Saturday, January 16, 2010

The Impotence of Words

I made substantial progress in my training this past week. I should leave it at that and end this post right here. Because the progress I made is not very explicable. The progress was internal, and like all things internal, external words never do justice. Specifically Monday night's Aikido class and Wednesday morning Taiji were instructive. I crossed a point, hit a new plateau. Although in each case the point was different, it essentially is the same thing. At least part of the process was in my ability to leave my self, my ego, at home and give in to the movement. Of course that is what we strive for, and I can say I have made progress over the years. But this week was different. The change was substantial and noticeable. Rather than being me moving, I felt I transcended dualism and became the movement. And it stayed with me. It was noticeable Thursday as I plowed through the general insanity of the work-day-world. It was noticeable last night in Aikido class and when I did my Chen 48 form this morning. It is noticeable right now as I pull words together and try to explain the inexplicable. The change was arrived at through training and it applies to my art as I continue to train. But further, it carries over into my world. And that is the benefit we strive for: not only to be more in tune with our art, but to be more in tune with our world. If the nature of the godhead is change, then perhaps it is therefore divine to change. As we change our world changes to accommodate us and so follows our further experiences till we are no longer who we once were. And that is just the beginning of the path.

5 comments:

Matt said...

It's great to hear about your progress. Being able to find the next plateau is always a fulfilling experience.
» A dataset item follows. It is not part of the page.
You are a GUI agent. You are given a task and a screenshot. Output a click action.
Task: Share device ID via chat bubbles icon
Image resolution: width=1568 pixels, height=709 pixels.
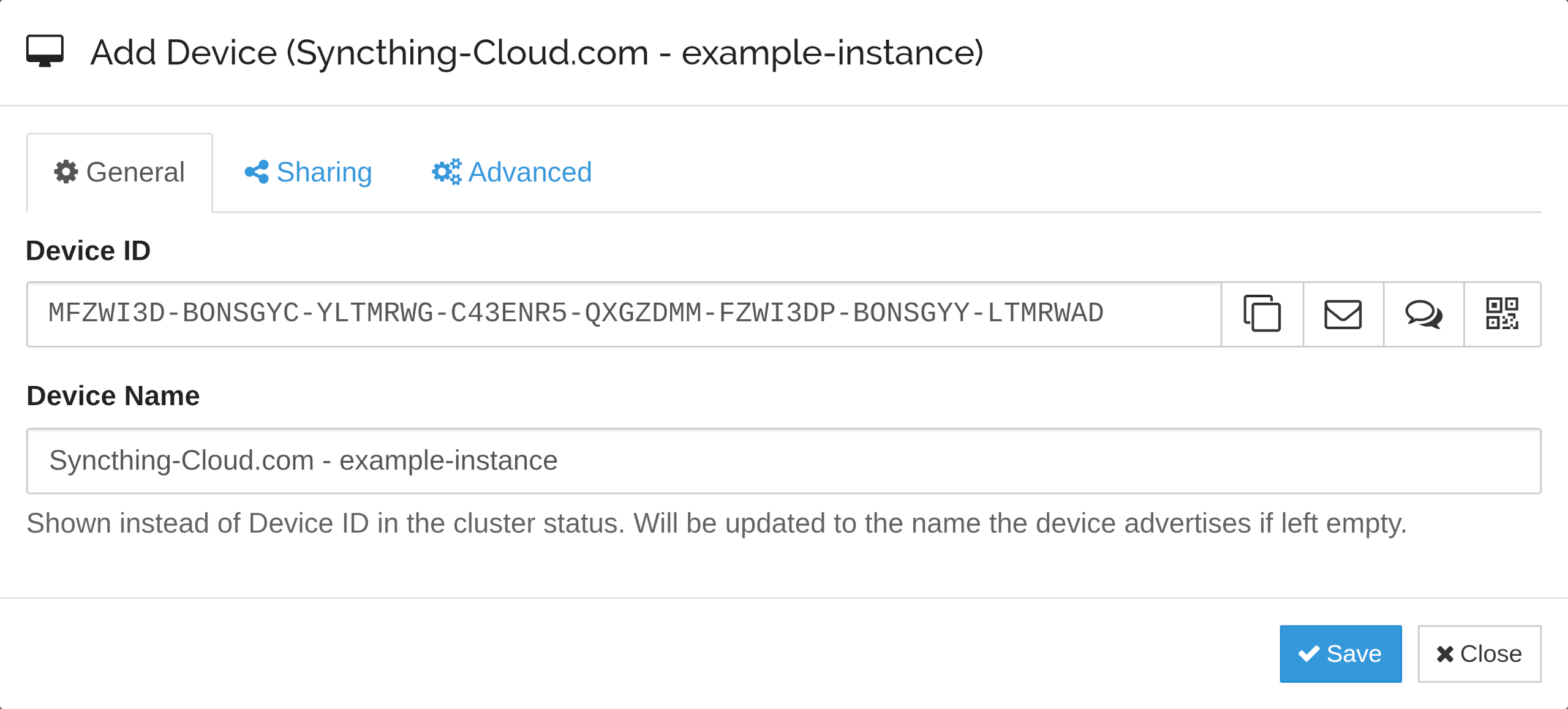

Also, I know what you mean about not being exactly sure how to put it in words. It's like trying to mold fog sometimes.

R said...

Thanks for the comments Matt. Even now, I almost regret even attempting to explain the inexplicable.

I guess that's part of the curse in being a writer.

Benjav said...

We are living in the shadow of a religious programming that runs incredibly deep—a religious programming that has us question the value of form and the body—of creative manifestation. We dare to make copies of God. Hello… we ARE God. How can we make copies of ourselves? We create! We love! We express! We transform and project energy in patterns. What else is there?

The feminine has taken such a beating. Form rocks. Form is beautiful and compelling. Tao expresses Te. Consciousness requires both awareness AND the “aware of” and so we may witness ourselves though we are one—the one and the many simultaneously. What glory would there be were there no way to appreciate the divine? The divine must witness itself. It absolutely needs form to do this, whether it is words, movement, or the incredibly deep and subtle inner recognition of self.

It gives me so much joy to hear you express your appreciation for what is whole and exquisitely true in yourself—and I totally got it from your post. The waves of your recognition have hit me and affirmed something. That is so powerful. We judge expression. It is ridiculous. Do we judge trees that appear to be missing branches? No. It is part of their perfection.

Are we really looking for a way beyond form? I don’t think so. We seek purity, and oddly enough it is already there. The question only remains as to whether we can see it as such. We enter doubt and suddenly the sky looks a bit gray. Life is subjective. We see what we are. Can we see our purity—our godliness? It sounds to me from your post that you did just that.

R said...

Wow, Benjamin.
I hesitated to even post this entry because, As I said, it is hard to find the words to express experience. I think you have done that very well here. Thanks for the confirmation.

Before I became better acquainted with the internal martial arts I questioned what was often said and written. I mean, "Enlightenment through Aikido"? Doesn't that require sitting, contemplation, getting beyond the self? And movement is the self. But I used to be much smarter than I am now. I have learned to empty my cup, so to speak, to becoming more comfortable with not knowing. What a gift to give myself, huh?

Thanks again. I value your input.

Benjav said...

Don Juan in Castaneda's books is always bounding about light as a feather for an older man. The effortlessness that is present when you walk around with an empty cup. The joy that rises and saturates our bodies when we let nature be.